Der Ständerat hat den Kompromiss aus der Kommission für soziale Sicherheit und Gesundheit des Ständerates (SGK-S) für eine langfristige Finanzierung der 13. AHV-Rente angenommen. Die SP Schweiz begrüsst diesen Entscheid und fordert vom Nationalrat sich diesem ebenfalls anzuschliessen, damit es mit der Finanzierung der 13. AHV-Rente möglichst schnell vorwärtsgeht.

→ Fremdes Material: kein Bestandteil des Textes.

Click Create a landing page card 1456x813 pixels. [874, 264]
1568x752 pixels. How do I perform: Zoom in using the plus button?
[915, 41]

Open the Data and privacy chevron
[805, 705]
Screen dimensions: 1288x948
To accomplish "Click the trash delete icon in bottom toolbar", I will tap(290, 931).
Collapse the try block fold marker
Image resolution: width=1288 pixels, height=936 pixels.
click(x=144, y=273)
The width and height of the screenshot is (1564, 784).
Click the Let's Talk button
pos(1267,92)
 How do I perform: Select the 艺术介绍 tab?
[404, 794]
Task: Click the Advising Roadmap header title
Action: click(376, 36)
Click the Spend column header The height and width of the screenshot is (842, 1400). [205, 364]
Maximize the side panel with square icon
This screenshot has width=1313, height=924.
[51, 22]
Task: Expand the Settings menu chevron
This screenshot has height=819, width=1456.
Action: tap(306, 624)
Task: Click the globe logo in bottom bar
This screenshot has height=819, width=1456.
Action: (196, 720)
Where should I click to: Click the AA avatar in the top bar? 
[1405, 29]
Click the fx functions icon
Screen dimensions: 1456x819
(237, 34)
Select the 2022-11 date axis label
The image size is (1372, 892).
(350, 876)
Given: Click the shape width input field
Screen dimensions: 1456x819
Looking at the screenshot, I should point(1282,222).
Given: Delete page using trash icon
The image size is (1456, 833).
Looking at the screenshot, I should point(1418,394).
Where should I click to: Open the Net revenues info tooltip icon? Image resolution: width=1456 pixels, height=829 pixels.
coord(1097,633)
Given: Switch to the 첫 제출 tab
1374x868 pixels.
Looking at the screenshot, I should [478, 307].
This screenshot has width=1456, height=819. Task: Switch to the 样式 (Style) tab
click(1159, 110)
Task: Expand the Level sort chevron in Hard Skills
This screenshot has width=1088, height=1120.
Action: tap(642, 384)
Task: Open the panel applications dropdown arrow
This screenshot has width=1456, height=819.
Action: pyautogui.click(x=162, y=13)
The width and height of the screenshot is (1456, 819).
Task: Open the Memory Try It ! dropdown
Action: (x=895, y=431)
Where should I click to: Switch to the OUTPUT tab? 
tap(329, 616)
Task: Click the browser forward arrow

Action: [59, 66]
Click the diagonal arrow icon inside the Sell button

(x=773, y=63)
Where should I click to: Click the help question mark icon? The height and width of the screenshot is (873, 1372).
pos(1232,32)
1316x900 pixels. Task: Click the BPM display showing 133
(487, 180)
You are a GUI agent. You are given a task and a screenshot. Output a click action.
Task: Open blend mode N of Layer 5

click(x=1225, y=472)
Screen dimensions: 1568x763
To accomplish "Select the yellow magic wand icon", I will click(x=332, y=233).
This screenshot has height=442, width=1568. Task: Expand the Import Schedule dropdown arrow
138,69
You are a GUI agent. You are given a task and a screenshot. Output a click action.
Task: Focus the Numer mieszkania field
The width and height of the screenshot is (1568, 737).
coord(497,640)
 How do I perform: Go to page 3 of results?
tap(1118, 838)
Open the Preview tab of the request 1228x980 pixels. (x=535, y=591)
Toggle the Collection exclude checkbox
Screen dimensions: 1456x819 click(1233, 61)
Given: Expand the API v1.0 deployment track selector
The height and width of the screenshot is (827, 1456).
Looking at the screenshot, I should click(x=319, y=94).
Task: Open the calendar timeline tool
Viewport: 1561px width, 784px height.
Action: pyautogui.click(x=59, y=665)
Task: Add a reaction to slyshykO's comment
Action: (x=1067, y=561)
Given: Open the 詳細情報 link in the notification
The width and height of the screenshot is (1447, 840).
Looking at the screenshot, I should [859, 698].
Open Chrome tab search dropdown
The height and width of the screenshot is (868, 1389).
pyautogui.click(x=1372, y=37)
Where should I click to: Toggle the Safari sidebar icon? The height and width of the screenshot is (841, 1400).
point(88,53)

Die SP Schweiz begrüsst den Entscheid des Ständerats für einen tragfähigen Kompromiss zur Finanzierung der 13. AHV-Rente. Für die SP Schweiz ist klar: Eine dauerhafte Leistung braucht eine nachhaltige Finanzierung – deshalb darf der Nationalrat nicht an seiner provisorischen Finanzierung bis 2030 festhalten. «Die 13. AHV-Rente ist eine konkrete Antwort auf die steigenden Lebenshaltungskosten, die die Rentner:innen belasten. Deshalb ist es entscheidend, dass ihre Finanzierung langfristig sichergestellt ist. Alles andere schafft Unsicherheit für Rentner:innen und für die öffentliche Hand», sagt SP-Ständerätin Flavia Wasserfallen.
Nach der klaren Annahme dieser Initiative durch die Bevölkerung ist das Parlament gefordert, seine Verantwortung wahrzunehmen und eine nachhaltige und sozial ausgewogene Finanzierung sicherzustellen. «Der Ständerat bekräftigt mit diesem Kompromiss, dass es endlich vorwärtsgehen soll mit der Finanzierung der wichtigen 13. AHV-Rente. Dies muss der Nationalrat nun ebenfalls bestätigen», so Wasserfallen. Die Bevölkerung hat sich am 3. März 2024 klar für eine Stärkung der AHV ausgesprochen. Diesen Volksentscheid gilt es verantwortungsvoll umzusetzen. Die SP Schweiz wird sich weiterhin mit Nachdruck für eine verlässliche, sozial gerechte und langfristige Finanzierung der 13. AHV-Rente einsetzen.